** Set problem **
Render every line of the records below as a JSON list of strings, with one string per line and blank lines omitted.
** BEGIN **
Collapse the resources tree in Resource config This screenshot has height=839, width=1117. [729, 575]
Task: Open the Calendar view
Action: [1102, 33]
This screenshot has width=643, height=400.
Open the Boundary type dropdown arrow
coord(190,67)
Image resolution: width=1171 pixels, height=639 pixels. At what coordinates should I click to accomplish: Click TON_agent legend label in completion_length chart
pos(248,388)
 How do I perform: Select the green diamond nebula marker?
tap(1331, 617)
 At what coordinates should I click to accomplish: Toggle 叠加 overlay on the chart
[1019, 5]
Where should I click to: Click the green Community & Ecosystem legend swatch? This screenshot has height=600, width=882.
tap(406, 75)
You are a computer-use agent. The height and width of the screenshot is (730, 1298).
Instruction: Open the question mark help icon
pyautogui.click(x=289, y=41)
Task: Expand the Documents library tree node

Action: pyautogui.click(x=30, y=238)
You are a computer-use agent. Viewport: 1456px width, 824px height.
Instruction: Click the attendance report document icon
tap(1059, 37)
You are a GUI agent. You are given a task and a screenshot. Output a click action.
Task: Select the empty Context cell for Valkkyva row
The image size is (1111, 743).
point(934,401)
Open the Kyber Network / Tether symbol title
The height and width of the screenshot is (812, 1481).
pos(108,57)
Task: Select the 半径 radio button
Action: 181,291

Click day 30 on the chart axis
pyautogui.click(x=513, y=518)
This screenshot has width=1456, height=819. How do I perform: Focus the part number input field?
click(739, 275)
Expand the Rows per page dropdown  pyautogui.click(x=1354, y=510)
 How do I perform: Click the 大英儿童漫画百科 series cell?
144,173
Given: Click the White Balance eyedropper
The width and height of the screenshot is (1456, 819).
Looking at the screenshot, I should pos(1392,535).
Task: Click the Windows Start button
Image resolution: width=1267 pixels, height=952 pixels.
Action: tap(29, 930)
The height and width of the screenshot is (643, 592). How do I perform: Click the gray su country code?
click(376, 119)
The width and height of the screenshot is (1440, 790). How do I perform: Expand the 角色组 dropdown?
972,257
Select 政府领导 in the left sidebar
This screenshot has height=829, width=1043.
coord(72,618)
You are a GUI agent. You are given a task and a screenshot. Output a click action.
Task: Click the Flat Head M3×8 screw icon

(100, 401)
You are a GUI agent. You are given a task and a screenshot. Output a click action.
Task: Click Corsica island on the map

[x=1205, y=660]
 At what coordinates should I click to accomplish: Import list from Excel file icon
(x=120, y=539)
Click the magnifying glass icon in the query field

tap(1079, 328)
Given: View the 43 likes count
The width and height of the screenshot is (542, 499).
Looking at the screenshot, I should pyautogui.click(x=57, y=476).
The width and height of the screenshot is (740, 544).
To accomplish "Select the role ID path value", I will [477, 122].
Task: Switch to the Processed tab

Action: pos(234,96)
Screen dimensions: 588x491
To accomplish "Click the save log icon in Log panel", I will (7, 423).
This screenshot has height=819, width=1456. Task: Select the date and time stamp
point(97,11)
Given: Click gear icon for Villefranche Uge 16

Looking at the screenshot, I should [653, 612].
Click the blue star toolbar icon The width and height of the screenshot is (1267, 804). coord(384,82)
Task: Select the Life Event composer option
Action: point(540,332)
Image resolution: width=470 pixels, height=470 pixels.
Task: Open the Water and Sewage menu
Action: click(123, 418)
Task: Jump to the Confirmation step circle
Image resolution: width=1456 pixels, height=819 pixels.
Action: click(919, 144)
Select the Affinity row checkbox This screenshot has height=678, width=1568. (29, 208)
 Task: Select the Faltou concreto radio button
** END **
** Response to the exercise **
[
  "Collapse the resources tree in Resource config This screenshot has height=839, width=1117. [729, 575]",
  "Task: Open the Calendar view",
  "Action: [1102, 33]",
  "This screenshot has width=643, height=400.",
  "Open the Boundary type dropdown arrow",
  "coord(190,67)",
  "Image resolution: width=1171 pixels, height=639 pixels. At what coordinates should I click to accomplish: Click TON_agent legend label in completion_length chart",
  "pos(248,388)",
  " How do I perform: Select the green diamond nebula marker?",
  "tap(1331, 617)",
  " At what coordinates should I click to accomplish: Toggle 叠加 overlay on the chart",
  "[1019, 5]",
  "Where should I click to: Click the green Community & Ecosystem legend swatch? This screenshot has height=600, width=882.",
  "tap(406, 75)",
  "You are a computer-use agent. The height and width of the screenshot is (730, 1298).",
  "Instruction: Open the question mark help icon",
  "pyautogui.click(x=289, y=41)",
  "Task: Expand the Documents library tree node",
  "Action: pyautogui.click(x=30, y=238)",
  "You are a computer-use agent. Viewport: 1456px width, 824px height.",
  "Instruction: Click the attendance report document icon",
  "tap(1059, 37)",
  "You are a GUI agent. You are given a task and a screenshot. Output a click action.",
  "Task: Select the empty Context cell for Valkkyva row",
  "The image size is (1111, 743).",
  "point(934,401)",
  "Open the Kyber Network / Tether symbol title",
  "The height and width of the screenshot is (812, 1481).",
  "pos(108,57)",
  "Task: Select the 半径 radio button",
  "Action: 181,291",
  "Click day 30 on the chart axis",
  "pyautogui.click(x=513, y=518)",
  "This screenshot has width=1456, height=819. How do I perform: Focus the part number input field?",
  "click(739, 275)",
  "Expand the Rows per page dropdown  pyautogui.click(x=1354, y=510)",
  " How do I perform: Click the 大英儿童漫画百科 series cell?",
  "144,173",
  "Given: Click the White Balance eyedropper",
  "The width and height of the screenshot is (1456, 819).",
  "Looking at the screenshot, I should pos(1392,535).",
  "Task: Click the Windows Start button",
  "Image resolution: width=1267 pixels, height=952 pixels.",
  "Action: tap(29, 930)",
  "The height and width of the screenshot is (643, 592). How do I perform: Click the gray su country code?",
  "click(376, 119)",
  "The width and height of the screenshot is (1440, 790). How do I perform: Expand the 角色组 dropdown?",
  "972,257",
  "Select 政府领导 in the left sidebar",
  "This screenshot has height=829, width=1043.",
  "coord(72,618)",
  "You are a GUI agent. You are given a task and a screenshot. Output a click action.",
  "Task: Click the Flat Head M3×8 screw icon",
  "(100, 401)",
  "You are a GUI agent. You are given a task and a screenshot. Output a click action.",
  "Task: Click Corsica island on the map",
  "[x=1205, y=660]",
  " At what coordinates should I click to accomplish: Import list from Excel file icon",
  "(x=120, y=539)",
  "Click the magnifying glass icon in the query field",
  "tap(1079, 328)",
  "Given: View the 43 likes count",
  "The width and height of the screenshot is (542, 499).",
  "Looking at the screenshot, I should pyautogui.click(x=57, y=476).",
  "The width and height of the screenshot is (740, 544).",
  "To accomplish \"Select the role ID path value\", I will [477, 122].",
  "Task: Switch to the Processed tab",
  "Action: pos(234,96)",
  "Screen dimensions: 588x491",
  "To accomplish \"Click the save log icon in Log panel\", I will (7, 423).",
  "This screenshot has height=819, width=1456. Task: Select the date and time stamp",
  "point(97,11)",
  "Given: Click gear icon for Villefranche Uge 16",
  "Looking at the screenshot, I should [653, 612].",
  "Click the blue star toolbar icon The width and height of the screenshot is (1267, 804). coord(384,82)",
  "Task: Select the Life Event composer option",
  "Action: point(540,332)",
  "Image resolution: width=470 pixels, height=470 pixels.",
  "Task: Open the Water and Sewage menu",
  "Action: click(123, 418)",
  "Task: Jump to the Confirmation step circle",
  "Image resolution: width=1456 pixels, height=819 pixels.",
  "Action: click(919, 144)",
  "Select the Affinity row checkbox This screenshot has height=678, width=1568. (29, 208)",
  " Task: Select the Faltou concreto radio button"
]